Psalm 115: 13–‘…he will bless those who fear the Lord, both small and great.’  One word lifts my heart–  ‘small’.  As in those of us who don’t get much of the world’s attention, who leave a mark not quite matching the rich and famous.

The Lord levels the playing field.  Everyone can be blessed by God.  Everyone.  The small and the great.  Note the order here–‘ small’ first and ‘great’ later.

Our culture celebrates big-shot go-getters.  The super-rich.  The high-mucky-muck.  Prima donna hotshots.  And that’s sort of okay with me.  For many of them create jobs, foster progress moving life forward, even though many lead tragic and horrible lives.

But here in God’s Word, they’re not the only ones who matter.  There’s room even for the likes of me.  The small.  From Podunk.  Bottom rung, entry level and lightweight.  After all, I’m no Max Lucado.  Or C.S. Lewis.  Or any other popular author or preacher, for that matter.  Why not?  Lots of reasons.

Nevertheless, here I am, chugging along writing weekly devotionals for almost nine years now, to encourage and challenge others with no monetary gain for myself.  All done gladly and willingly.  Even my two published daily devotional books have put us in a lower tax bracket!  The small.  Me.

Franklin Graham hasn’t signed up to receive these weekly devotions…yet.  Oh well, his loss?  Probably not.  But really doesn’t matter.  Small is good.  I’ll take it.  Do you believe that?  I do… on good days.  But on others?  Well, you know!

What does God want?  Here’s that first part of verse 13–‘…he will bless those who fear the Lord…’  What’s this about fearing Him?  Fear means to worship, love, and be loyal to God.  Not cringing, dreading the back of His hand.  Though if we thumb our nose at God, rebelling with abandon, we probably should watch out.  But that’s not me.  Or you?

So, be blessed!  You know the Lord, don’t you?  Jesus makes us family…both small and great!  Room for all at His inn.  Mansions over His hilltop await even a small-fry follower like me!

Thank you, Jesus, for bringing me close to you forever.  Amen.

WASTING AWAY 2 Corinthians 4

Polio rears its ugly head once again.

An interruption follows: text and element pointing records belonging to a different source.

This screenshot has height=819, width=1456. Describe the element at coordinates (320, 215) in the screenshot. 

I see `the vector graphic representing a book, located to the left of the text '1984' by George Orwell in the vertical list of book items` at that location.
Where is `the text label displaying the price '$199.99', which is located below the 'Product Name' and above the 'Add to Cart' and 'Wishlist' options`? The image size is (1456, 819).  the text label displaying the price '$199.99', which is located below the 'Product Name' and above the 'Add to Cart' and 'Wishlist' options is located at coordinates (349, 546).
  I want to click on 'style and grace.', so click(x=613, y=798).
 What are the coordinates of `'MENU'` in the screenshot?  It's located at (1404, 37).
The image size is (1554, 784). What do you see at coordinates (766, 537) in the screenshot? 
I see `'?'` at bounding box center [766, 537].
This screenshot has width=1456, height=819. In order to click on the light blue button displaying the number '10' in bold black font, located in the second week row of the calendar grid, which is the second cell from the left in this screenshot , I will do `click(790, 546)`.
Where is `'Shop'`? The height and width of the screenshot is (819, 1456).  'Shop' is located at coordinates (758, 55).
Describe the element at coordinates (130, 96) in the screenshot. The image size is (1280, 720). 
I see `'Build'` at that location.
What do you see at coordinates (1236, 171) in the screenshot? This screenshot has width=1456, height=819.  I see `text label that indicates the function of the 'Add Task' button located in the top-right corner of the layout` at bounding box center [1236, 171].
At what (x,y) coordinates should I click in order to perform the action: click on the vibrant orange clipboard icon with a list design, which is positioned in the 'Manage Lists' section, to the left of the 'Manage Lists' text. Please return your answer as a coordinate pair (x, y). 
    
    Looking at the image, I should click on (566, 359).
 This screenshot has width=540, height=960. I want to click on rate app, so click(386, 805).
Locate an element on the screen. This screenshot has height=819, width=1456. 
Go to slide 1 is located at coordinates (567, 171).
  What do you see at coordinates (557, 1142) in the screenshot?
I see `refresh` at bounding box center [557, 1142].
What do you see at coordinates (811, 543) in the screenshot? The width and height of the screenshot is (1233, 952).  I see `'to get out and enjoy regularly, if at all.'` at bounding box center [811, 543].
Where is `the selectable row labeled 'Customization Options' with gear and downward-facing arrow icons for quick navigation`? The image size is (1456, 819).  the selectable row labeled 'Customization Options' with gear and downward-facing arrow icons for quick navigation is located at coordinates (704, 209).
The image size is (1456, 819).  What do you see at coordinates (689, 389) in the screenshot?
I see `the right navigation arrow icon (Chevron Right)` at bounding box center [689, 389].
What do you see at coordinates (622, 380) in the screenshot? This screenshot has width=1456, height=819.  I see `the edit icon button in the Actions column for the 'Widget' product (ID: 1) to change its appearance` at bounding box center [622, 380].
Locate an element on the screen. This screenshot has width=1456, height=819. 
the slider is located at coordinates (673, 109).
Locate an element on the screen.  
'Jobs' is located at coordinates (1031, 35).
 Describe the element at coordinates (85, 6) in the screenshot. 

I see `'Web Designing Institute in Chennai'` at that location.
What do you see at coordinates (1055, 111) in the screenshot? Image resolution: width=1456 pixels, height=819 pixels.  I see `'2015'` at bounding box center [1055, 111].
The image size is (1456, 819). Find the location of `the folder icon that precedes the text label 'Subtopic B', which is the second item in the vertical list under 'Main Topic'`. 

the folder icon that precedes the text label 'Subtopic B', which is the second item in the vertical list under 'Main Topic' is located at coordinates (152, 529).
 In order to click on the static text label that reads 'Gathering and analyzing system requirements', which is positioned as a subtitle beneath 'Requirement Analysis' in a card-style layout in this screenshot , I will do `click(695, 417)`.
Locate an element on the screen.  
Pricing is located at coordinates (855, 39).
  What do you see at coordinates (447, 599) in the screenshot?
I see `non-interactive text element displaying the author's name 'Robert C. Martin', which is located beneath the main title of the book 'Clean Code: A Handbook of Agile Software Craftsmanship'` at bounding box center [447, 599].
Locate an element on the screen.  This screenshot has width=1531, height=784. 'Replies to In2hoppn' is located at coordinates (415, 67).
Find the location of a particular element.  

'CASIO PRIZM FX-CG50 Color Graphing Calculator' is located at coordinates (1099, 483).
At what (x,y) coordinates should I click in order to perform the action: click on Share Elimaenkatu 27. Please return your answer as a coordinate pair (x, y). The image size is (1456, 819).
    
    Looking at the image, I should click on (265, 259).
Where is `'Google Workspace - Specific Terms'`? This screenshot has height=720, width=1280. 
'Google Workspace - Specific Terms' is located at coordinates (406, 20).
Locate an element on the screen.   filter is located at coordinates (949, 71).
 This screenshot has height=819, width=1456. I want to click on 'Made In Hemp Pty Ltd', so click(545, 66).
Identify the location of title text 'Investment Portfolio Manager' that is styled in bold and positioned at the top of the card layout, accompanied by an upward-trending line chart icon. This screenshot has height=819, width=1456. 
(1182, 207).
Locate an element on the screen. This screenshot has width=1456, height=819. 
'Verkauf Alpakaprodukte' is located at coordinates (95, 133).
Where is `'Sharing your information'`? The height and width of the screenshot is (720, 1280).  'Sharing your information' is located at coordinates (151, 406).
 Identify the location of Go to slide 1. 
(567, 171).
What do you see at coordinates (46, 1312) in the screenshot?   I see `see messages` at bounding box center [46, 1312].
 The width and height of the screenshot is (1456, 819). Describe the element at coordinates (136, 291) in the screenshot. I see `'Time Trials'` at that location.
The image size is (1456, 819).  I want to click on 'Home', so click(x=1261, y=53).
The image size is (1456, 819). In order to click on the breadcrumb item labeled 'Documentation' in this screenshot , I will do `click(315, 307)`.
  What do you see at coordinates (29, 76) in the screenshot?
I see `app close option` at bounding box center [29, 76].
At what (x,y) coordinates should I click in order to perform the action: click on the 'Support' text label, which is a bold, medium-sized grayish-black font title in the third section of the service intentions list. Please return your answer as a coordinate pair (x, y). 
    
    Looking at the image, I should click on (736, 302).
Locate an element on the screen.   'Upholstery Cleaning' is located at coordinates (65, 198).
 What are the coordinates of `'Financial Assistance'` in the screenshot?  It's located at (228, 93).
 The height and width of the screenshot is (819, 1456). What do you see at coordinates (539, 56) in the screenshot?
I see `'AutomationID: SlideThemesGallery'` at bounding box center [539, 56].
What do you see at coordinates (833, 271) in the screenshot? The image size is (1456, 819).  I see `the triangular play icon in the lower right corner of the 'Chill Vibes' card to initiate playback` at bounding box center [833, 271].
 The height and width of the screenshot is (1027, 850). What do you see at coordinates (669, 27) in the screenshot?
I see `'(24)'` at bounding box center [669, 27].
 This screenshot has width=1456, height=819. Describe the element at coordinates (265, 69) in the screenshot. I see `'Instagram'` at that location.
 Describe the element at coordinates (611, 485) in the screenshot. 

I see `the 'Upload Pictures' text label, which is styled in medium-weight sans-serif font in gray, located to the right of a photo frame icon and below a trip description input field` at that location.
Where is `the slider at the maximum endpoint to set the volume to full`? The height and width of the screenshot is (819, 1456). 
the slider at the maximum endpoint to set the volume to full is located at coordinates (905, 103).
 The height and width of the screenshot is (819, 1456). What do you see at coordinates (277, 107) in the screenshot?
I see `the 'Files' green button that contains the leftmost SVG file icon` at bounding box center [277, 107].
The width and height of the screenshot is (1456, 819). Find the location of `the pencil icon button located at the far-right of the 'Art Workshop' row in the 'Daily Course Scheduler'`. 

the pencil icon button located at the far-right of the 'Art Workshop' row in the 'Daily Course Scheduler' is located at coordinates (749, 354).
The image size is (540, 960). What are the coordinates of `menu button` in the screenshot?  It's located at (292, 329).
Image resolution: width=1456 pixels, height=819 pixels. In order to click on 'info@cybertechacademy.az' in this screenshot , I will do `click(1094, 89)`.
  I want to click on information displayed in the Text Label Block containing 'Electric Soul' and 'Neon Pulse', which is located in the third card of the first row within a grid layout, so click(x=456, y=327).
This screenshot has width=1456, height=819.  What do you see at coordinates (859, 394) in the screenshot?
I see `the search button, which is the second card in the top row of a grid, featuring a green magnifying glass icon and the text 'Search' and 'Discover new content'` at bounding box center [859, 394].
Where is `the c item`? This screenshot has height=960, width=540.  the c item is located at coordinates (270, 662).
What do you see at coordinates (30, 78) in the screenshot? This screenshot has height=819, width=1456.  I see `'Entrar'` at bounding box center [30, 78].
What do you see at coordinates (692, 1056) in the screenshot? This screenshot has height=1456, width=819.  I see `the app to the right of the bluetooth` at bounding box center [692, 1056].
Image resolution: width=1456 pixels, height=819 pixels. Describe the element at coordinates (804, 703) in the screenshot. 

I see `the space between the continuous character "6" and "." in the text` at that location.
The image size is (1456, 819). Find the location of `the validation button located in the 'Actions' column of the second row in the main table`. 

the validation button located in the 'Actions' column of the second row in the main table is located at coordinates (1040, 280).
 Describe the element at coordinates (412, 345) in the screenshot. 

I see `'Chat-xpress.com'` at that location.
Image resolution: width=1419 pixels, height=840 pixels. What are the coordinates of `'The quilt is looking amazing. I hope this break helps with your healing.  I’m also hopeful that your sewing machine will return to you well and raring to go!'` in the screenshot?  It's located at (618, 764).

Not in some third world country, but in the New York City area of the United States. As one who contracted this disease at the age of two, let me tell you that this is not good news. Oh, that polio had been wiped out… forever.

Catching polio at such an early age leaves me fearful, apprehensive, and lonely. In isolation at a hospital polio clinic miles from home and family, life gets skewed rather early for me. Actually, I was very fortunate. I had polio’s lesser type. No permanent paralysis. No iron lung for breathing. I’ve joked over the years that the only residual effect has been a thinner left leg. Anything thin in my body, I’ll gladly take!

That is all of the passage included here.